The town of Onagawa that lost nearly 10% of its population, has been striving to “build back better”. In fact, the newly completed shopping promenade in front of the station gives a feel as if you’re in a small town in a Nordic country; well-designed with one-floor buildings and wide open space intended for the pedestrians. While a fish market is about to re-open as a brand new facility in this complex, variety of events are held almost every weekend, attracting both the locals and the tourists. Winter fireworks was one of the most successful events that took place for the first time, last year, which will take place again, this year.
Onagawa had always been famous for its fisheries and the breathtaking views of the bay and that has not changed. Adding people’s enormous friendliness to those factors, one would feel being embraced in a good-old Japanese village. However, the visit to Onagawa today, does not end there. As the scars of 3.11 is yet to be vanished and which most probably never will, busy construction sites are on-going, changing the view of the town almost every month. The town is busy filling the lands before it can build the buildings while building passages to the high lands in every corner of the town in case of the next once-in-a-hundred- years tsunami.
Onagawa is one of the few towns that decided not to depend its life on the high walls of tsunami barriers.
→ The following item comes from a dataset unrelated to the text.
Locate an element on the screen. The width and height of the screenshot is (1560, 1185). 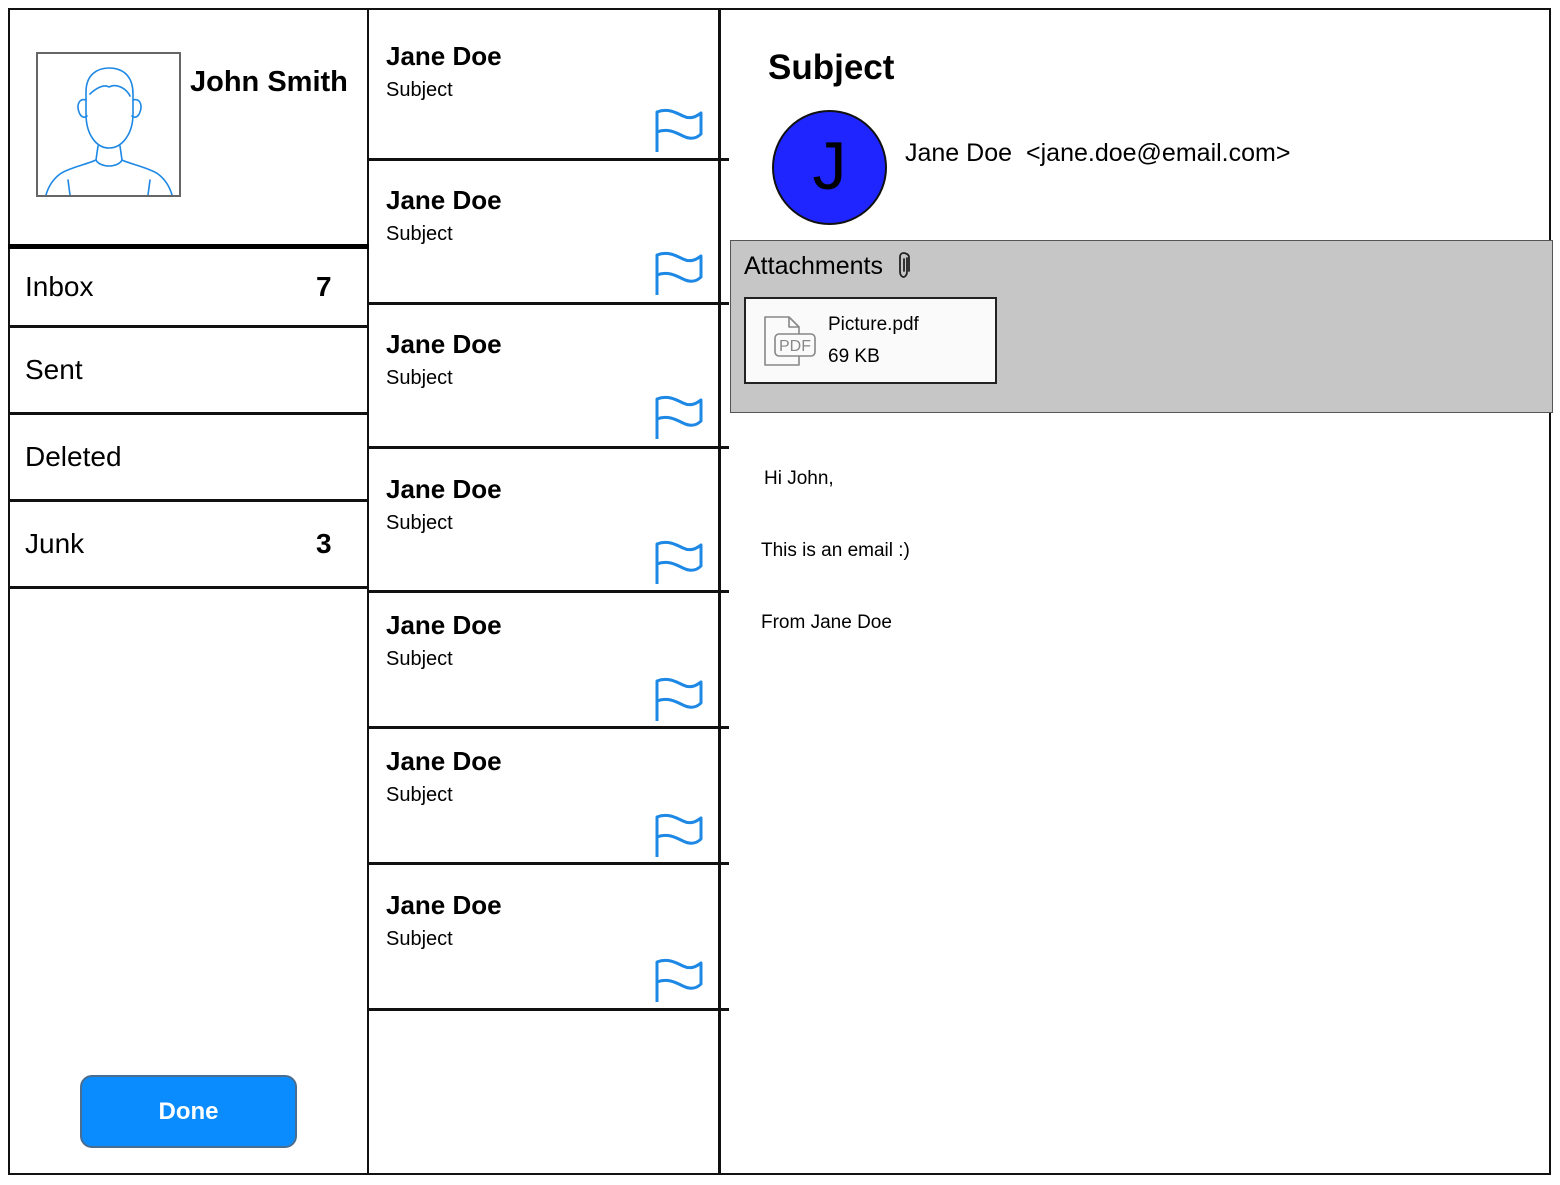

Despite all of what the tsunami took from the town five and a half years ago, the town still wants to live with the view of the ocean. They strongly believe that blocking the view does not help them run from the next tsunami. And while living lives in between once-in-a-hundred-years earthquake/tsunami, the people of Onagawa are committed to living with the beauty of the sceneries that it has embraced throughout the history.
They simply refuse to live with the walls that not only limit the view and the liveliness of the town but also take the opportunity to share the beauty of its town with the visitors from outside Onagawa. After all, “hospitality” is the purpose of life for many in this small town and they want to make sure that everything is there for their guests including the sceneries and the fresh fish cuisine.
This will not be your ordinary trip. A visit to Onagawa will give you the traces of 3.11 and could give you a heart-wrenching moments, just like one may feel visiting Hiroshima. It will be an unforgettable trip to have a glimpse of the reality that we most commonly face today, the natural disaster, and at the same time, simply appreciate the hospitality of the people of Onagawa and the beauty of the town that is very much alive.